Closed sipercai closed 2 days ago

sipercai commented 4 days ago

Description:

When running the speaker diarization pipeline, I notice that CPU usage is extremely high, which seems to prevent the GPU utilization from increasing significantly. This results in a bottleneck where the pipeline does not fully leverage the GPU for computation.

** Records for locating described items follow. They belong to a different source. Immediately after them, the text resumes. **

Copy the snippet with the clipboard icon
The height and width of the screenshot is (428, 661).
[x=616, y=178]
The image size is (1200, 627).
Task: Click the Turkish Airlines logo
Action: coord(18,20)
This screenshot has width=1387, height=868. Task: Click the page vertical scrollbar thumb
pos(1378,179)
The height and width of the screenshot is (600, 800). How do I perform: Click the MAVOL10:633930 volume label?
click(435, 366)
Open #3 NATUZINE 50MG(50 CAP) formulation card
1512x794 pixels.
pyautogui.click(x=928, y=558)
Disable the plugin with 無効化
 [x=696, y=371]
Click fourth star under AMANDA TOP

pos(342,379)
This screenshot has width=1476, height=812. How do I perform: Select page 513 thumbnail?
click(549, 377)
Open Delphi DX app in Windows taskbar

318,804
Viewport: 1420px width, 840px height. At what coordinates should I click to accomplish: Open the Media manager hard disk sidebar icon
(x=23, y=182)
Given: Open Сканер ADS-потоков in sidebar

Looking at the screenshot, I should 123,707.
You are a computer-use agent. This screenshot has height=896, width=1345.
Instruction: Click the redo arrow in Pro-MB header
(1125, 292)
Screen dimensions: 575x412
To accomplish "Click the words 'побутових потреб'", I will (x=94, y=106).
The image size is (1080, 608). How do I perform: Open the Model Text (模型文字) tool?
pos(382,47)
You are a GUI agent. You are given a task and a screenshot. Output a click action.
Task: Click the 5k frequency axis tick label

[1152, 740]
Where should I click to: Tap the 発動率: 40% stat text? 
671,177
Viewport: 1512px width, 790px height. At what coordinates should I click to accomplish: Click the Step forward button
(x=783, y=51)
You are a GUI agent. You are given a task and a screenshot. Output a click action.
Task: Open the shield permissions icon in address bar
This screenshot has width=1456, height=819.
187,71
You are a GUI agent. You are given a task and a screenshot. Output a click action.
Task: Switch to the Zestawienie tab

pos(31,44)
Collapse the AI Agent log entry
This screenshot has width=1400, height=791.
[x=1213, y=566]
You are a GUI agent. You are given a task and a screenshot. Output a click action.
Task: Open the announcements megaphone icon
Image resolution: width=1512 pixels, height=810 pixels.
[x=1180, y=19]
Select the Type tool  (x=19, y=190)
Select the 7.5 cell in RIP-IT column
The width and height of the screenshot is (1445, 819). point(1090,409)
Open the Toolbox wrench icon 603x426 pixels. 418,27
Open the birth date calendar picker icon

I suspect the issue might stem from the use of AgglomerativeClustering in the pipeline, as it operates on the CPU. It appears that the clustering process is consuming significant CPU resources, overshadowing the benefits of using the GPU for segmentation and embedding extraction.


Code Example:

Here is the relevant code snippet where I set up the pipeline:

pipeline = SpeakerDiarizationPipeline( 
    segmentation=model,
    embedding="speechbrain/spkrec-ecapa-voxceleb",
    embedding_exclude_overlap=True,
    clustering="AgglomerativeClustering",
)
pipeline.instantiate(pipeline_params)
pipeline.to(torch.device("cuda:1"))

waveform, original_sample_rate = torchaudio.load(file["audio"])
hypothesis = pipeline({"waveform": waveform, "sample_rate": target_sample_rate}) 

Observations:

  1. High CPU Consumption: During inference, the CPU usage spikes significantly, while the GPU remains underutilized.
  2. Potential Cause: AgglomerativeClustering might be using the CPU for its calculations, which could explain the bottleneck.
  3. Impact: This limits the overall performance and throughput of the pipeline, especially for large datasets use cases.

Suggestions/Questions:

  1. Is AgglomerativeClustering CPU-bound? If so, are there any GPU-accelerated alternatives for clustering in this context?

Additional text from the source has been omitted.